Dois momentos em particular me chamam a atenção, três na verdade, um deles é a forma como o diretor passa de uma cena a outra, quando ele mostra o protagonista preste a fazer um discurso sobre sua decisão a respeito da venda do terreno. O que poderia ser um longo e redundante clichê é substituído por uma apropriada elipse que, com as costas do protagonista em primeiro plano, o diretor modifica apenas o cenário e os personagens que estavam diante do ator. Ou seja, usando as costas do protagonista como elo entre dois planos completamente opostos.
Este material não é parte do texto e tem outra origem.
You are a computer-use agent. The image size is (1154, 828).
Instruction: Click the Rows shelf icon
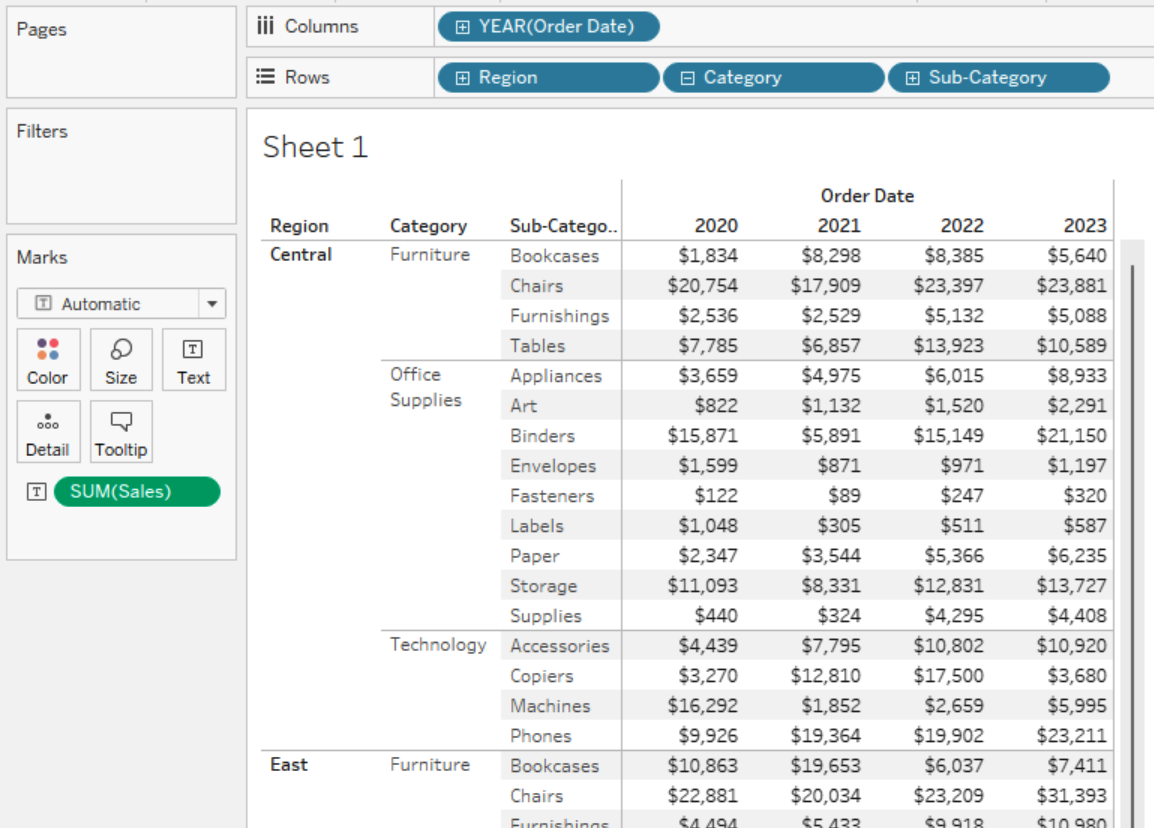(x=265, y=77)
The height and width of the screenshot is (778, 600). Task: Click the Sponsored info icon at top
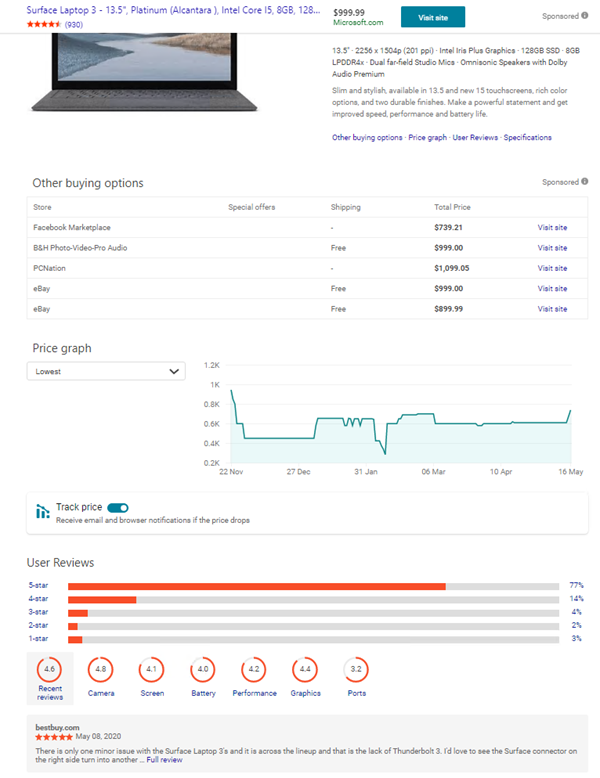coord(584,16)
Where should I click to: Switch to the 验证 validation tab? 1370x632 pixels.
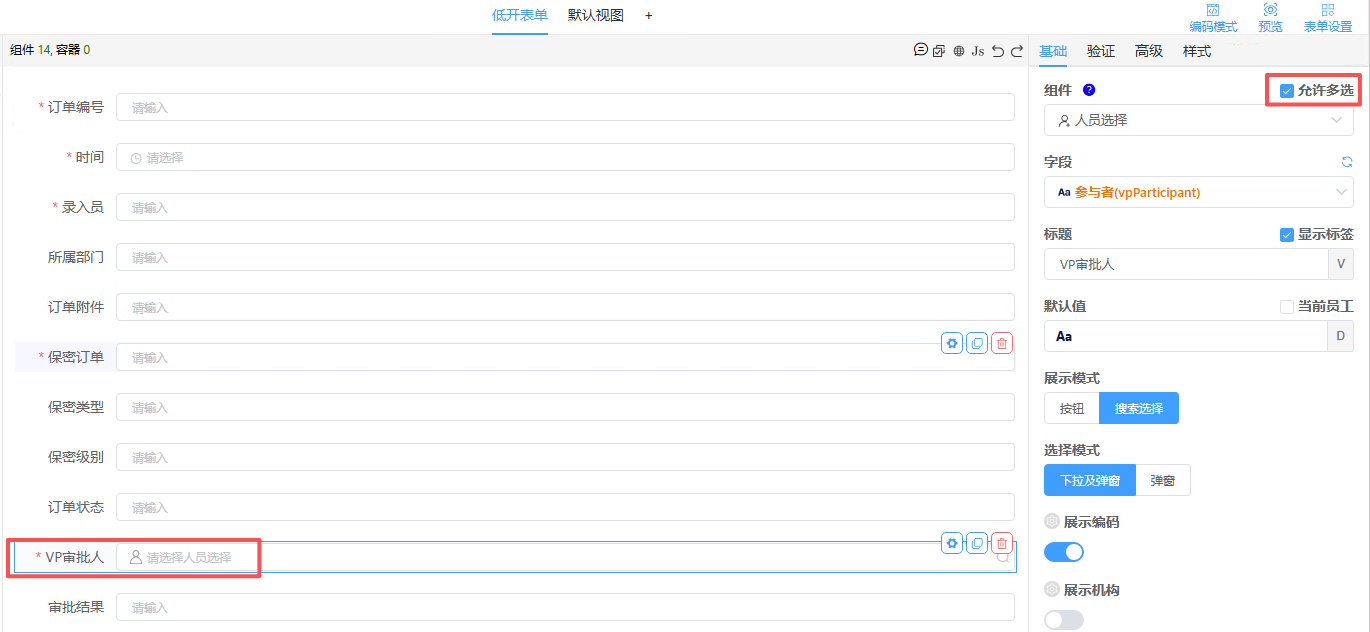pos(1100,51)
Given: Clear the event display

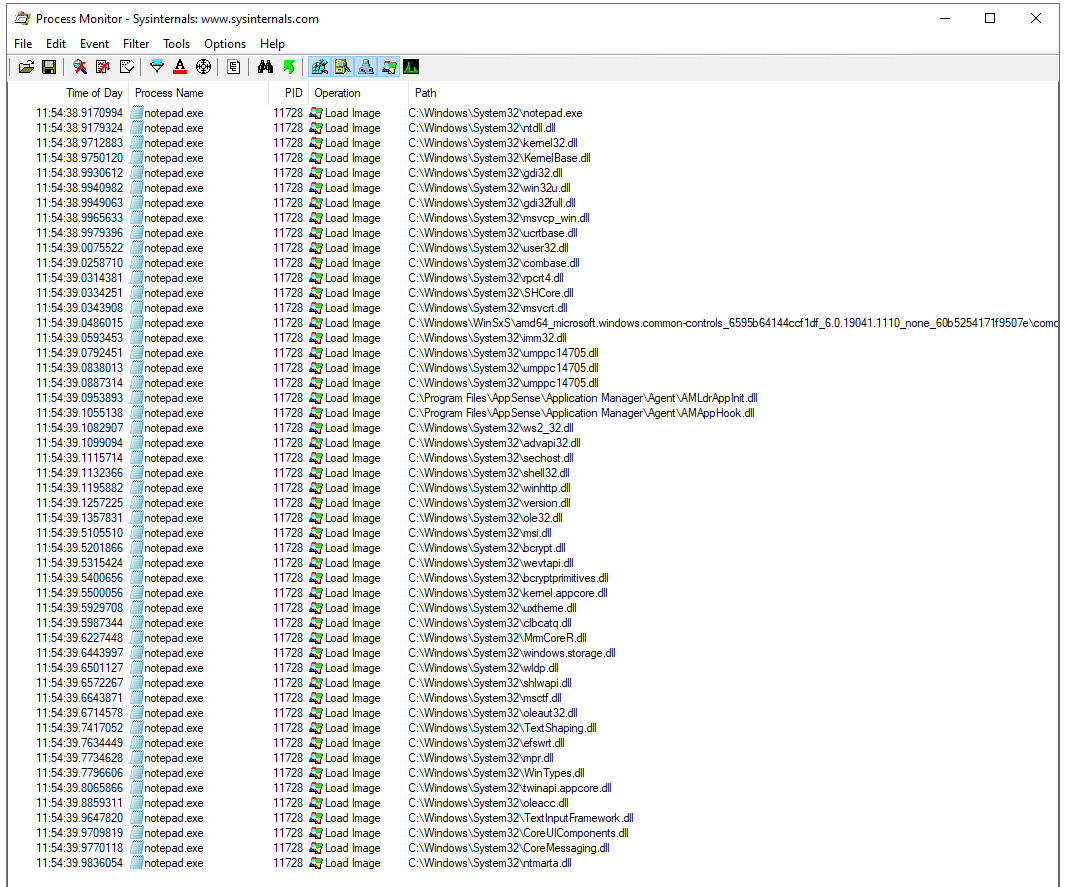Looking at the screenshot, I should pos(126,66).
Outro momento, menos sutil talvez, é quando a personagem de uma das suas filhas recebe a noticia, enquanto toma banho numa piscina suja (detalhe este que reforça a ideia do distanciamento anterior do pai a respeito da família) que os aparelhos que mantém a mãe viva serão desligados. Com o desespero da notícia, a câmera mergulha junto com a personagem, e, debaixo d’água, mostra seu choro diluído pela imensidão da água que lhe rodeia.
A última cena que me chama atenção é, na verdade, o último plano em que a família está diante da TV. Achei interessante a direção em que os personagens estão voltados. Não vemos o que eles estão vendo, mas eles estão voltados para nós, o público que está terminando de assistir o filme, como se o diretor quisesse dizer que agora nós poderemos voltar a ser os protagonistas do nosso próprio drama. Como quisesse reafirmar a veracidade do filme que acabamos de assistir, como algo que poderia ter acontecido com qualquer um de nós, salvo as devidas proporções (ao menos que alguém na platéia seja herdeiro de um terreno bilionário no Havaí).

 

Título original: The Descendants (EUA , 2011)
Direção: Alexander Payne
Roteiro: Alexander Payne, Nat Faxon
Elenco: George Clooney, Judy Greer, Shailene Woodley, Matthew Lillard, Beau Bridges, Robert Forster.

Mario Rasec

Designer gráfico, artista visual, ilustrador e roteirista de HQs. Autor de Os Black (quadrinho de humor) e de outras publicações.

One Response

  1. Dyego saraiva disse:

    um filme com momentos belos, bem pontuados pelo colunista. É um filme sobre grandes decisões, sobre o “live large” (da esposa) contra a vida controlada do marido. Vários temas universais bem trabalhados sem ser clichê ou forçado. Não merece o Oscar, mas merece ser visto.